Ether charge may want to decouple from different crypto publish Merge: Chainalysis
September 8, 2022 5:59 PM
Since its staking rewards may make it similar to bonds or commodities, Chainalysis indicates ETH may wish to decouple from other cryptocurrencies after Merge.
Chainalysis, a cryptocurrency data and research firm, has hinted that the price of Ether (ETH) after a merger may become uncorrelated with other cryptocurrencies and that staking of returns may result in widespread institutional adoption.
In a report dated September 1st. According to a report published by Chainalysis on January 7, it is predicted that the impending Ethereum upgrade will cause large financial institutions to shift their focus to greener investments in instruments like bonds and commodities that offer similar returns.
If the report's projections come to fruition, holders of ETH will enjoy annual returns of 10-15%, making the cryptocurrency a "enticing bond alternative for institutional investors" in light of the much lower returns available from Government bonds.
"Since Ether's staking rewards will make it similar to an instrument like a bond or commodity with a carry premium, its price may become uncorrelated with other cryptocurrencies after The Merge."

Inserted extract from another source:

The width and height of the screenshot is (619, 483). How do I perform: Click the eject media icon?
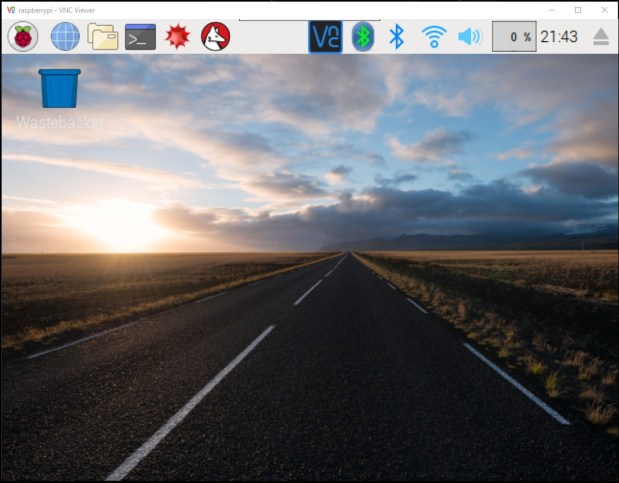[x=601, y=37]
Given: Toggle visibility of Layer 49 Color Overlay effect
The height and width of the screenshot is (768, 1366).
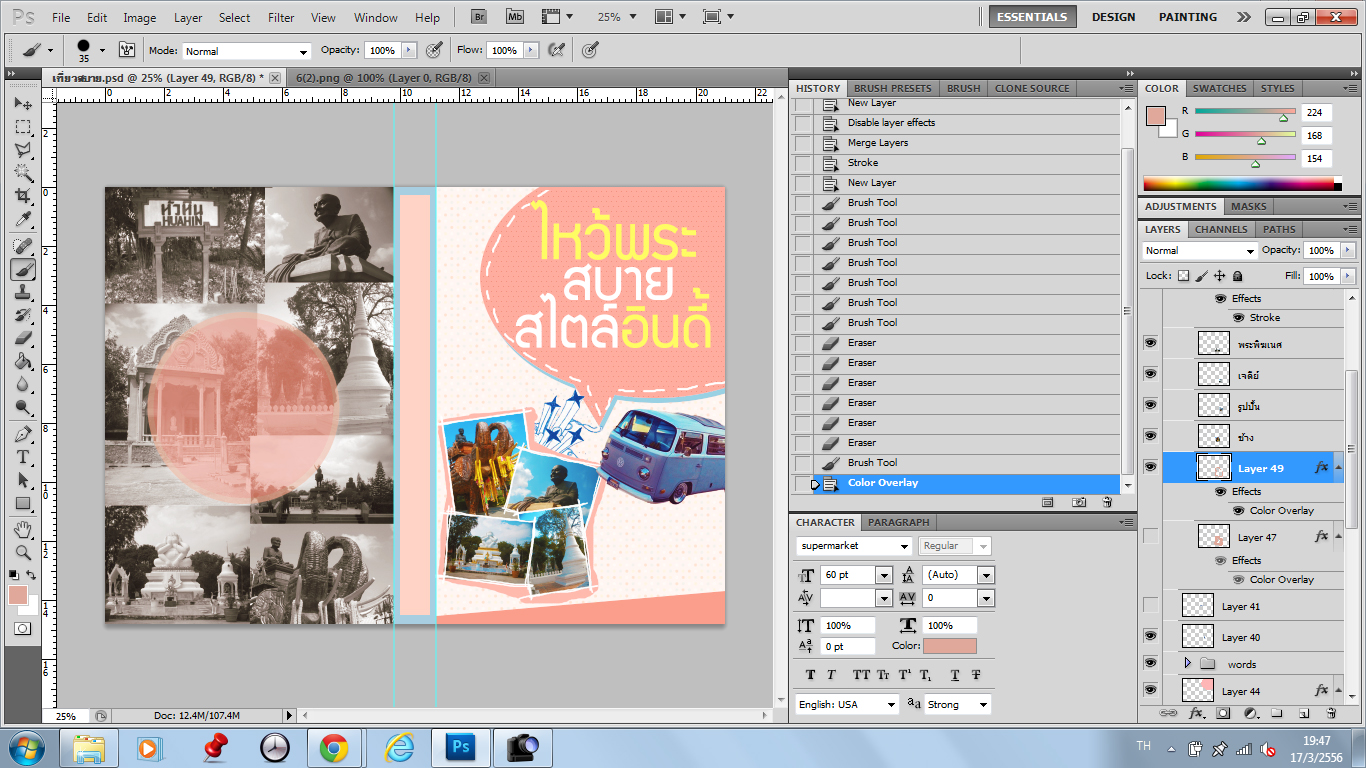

From less than 200 in January 2021 to around 1,100 in August 2021, the number of institutional ETH participants (those who have invested $1 million or more in ETH) has "steadily increased," according to data from Chainalysis.
If this number rises more quickly following The Merge, the company says, it will prove that institutional investors "really see Ethereum staking as a good revenue generation strategy."

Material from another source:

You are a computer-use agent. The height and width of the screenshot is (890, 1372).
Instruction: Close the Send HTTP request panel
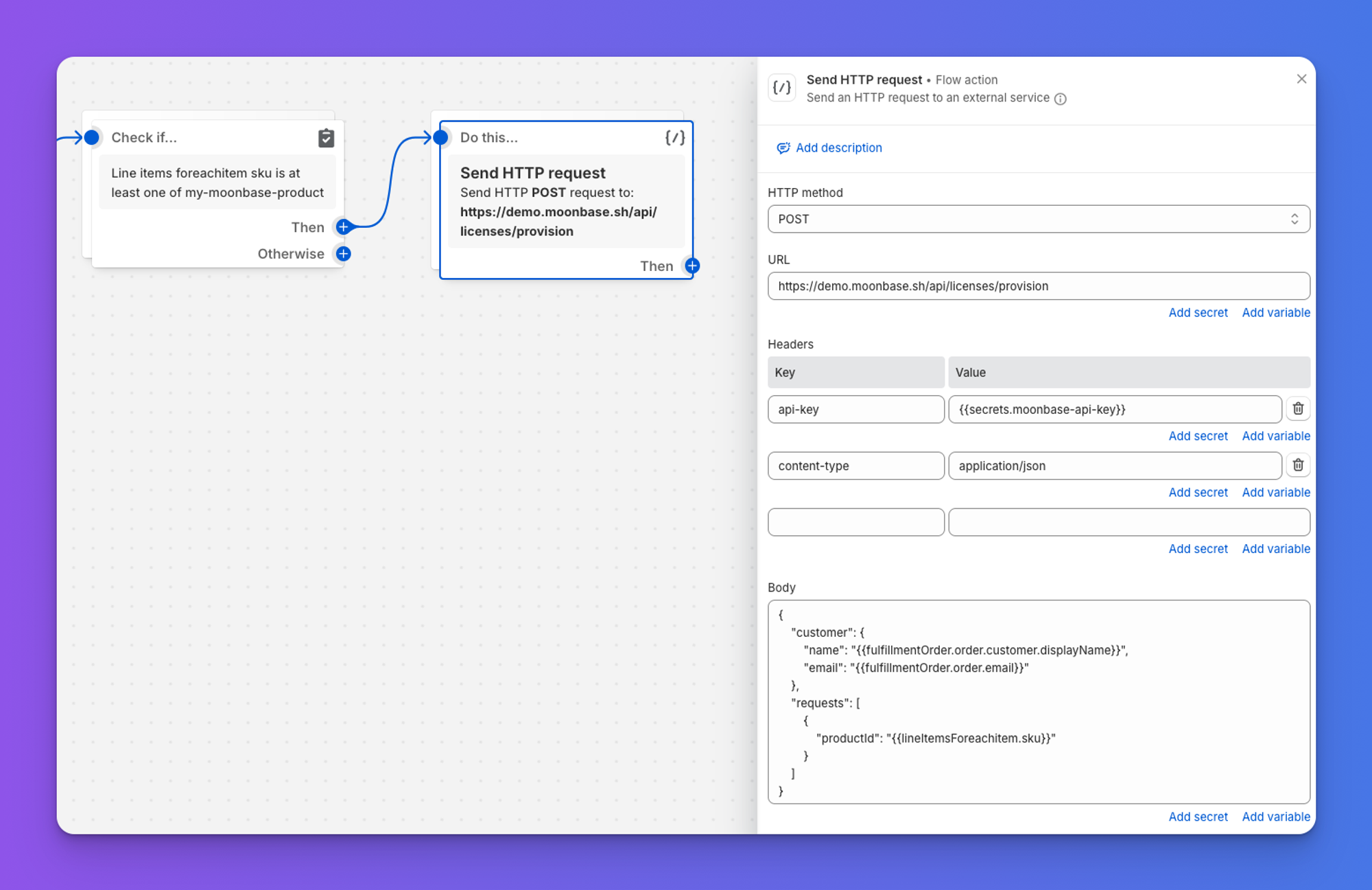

The upcoming update will make staking a much more attractive investment vehicle, according to the Chainalysis report, which suggests that after The Merge, ETH will attract more retail and institutional traders.
Until the Shanghai upgrade occurs, which is expected to happen between six and twelve months after the merger, the currently staked ETH will remain bound to the smart contract and unavailable for withdrawal.
Since the ETH staking market is currently illiquid, some staking service providers have begun to offer synthetic assets that represent the value of Ether staking. However, "these synthetic assets are not always keep a 1:1 peg," the company argues.
Adding more liquidity for players and making staking more appealing in general, "the Shanghai update [...] will allow users to withdraw staked Ether at will," the report states.
The Ethereum Foundation claims that after the upgrade to the Proof-of-Stake consensus mechanism, Ethereum's blockchain's power consumption requirements will drop by as much as 99%.
"Investors with a commitment to sustainability may feel more at ease with Ethereum after it makes the switch to PoS because of the asset's improved environmental friendliness. And this is of particular importance to institutional investors."
This week also saw the publication of a report titled "Impact of the merger on institutions" by ConsenSys, the company behind the MetaMask wallet and founded by Ethereum co-founder Joseph Lubin.
Aside from echoing common sentiments regarding ETH staking rewards and environmental sustainability's ability to entice institutional investors, the report also emphasizes the significance of the Ethereum PoS chain, "which offers stronger security guarantees for users and institutional investors," and ETH's potential to become a deflationary asset:
"Reduced ETH issuance and increased burns will systematically reduce ETH supply — putting deflationary pressure on ETH," which "will alleviate institutional concerns of token price dropping to zero and increase likelihood of an increase in value."